Another fantastic piece is Huw Lewis’ creation of the disturbing nighttime place of a child’s bedroom in ‘Dead to the world’.  A sleeping figure, distorted childhood productions, like small crude figurines of heroes or villains and wax crayon sketches inspired by tv shows and comic books, occupy a small room in the town house at 75 ½ George Street.  But not all is as it seems, and similar to waking in the middle of the night, and darkness making the toys in your bedroom sinister and watchful, all the detail and relationships between objects created in this fictional space reveal dark and disturbing connections.  The interrelatedness between all the objects comes together to create a sense of muted horror, which I believe stems from a bizarre feeling of familiarity.  All the objects in the room have been fabricated, obviously so, there are no attempts at visual realism, at trompe l’oeil.  There is the obvious presence of material and the artist’s hand.  But that is simply the consideration of surfaces.  What Lewis manages to do is capture a startling authenticity in his production; the room feels like it was modeled on a real child’s room.  The bedroom feels like it has been played in, lived in, that the space has been occupied, is occupied.  So our presence in the room, our intrusion into the silent sleeping tableaux, is like a stranger stumbling through time and space, to a boy's bedroom that has been physically infused with subconscious terrors. 

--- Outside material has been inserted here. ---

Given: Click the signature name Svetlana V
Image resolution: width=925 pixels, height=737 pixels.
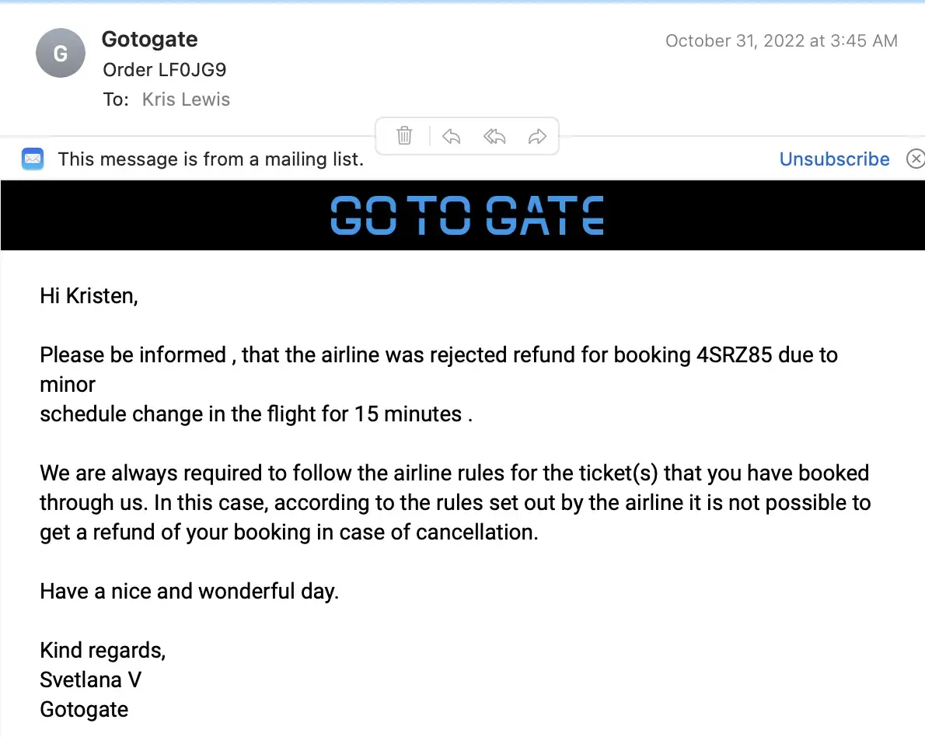Looking at the screenshot, I should tap(90, 680).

Other fantastic work is at this venue, and I think it was my favourite for the way the works that really filled, and had a sense of, the spaces they inhabited.  Even sound works that usually bleed out and intrude on the readings of other pieces managed to cohabitate peacefully and productively.  Daniel McKewer’s video piece in particular with its waves of stuttering digital crash never once argued, in my opinion, with Julian Day’s ongoing sonorous vibrations.  

Alas Alas Safari is at its end, with only one more weekend to go.  My suggestion for this week is to ignore the Biennale for a couple of days and head down to those three venues.  For more information about look at the Safari website.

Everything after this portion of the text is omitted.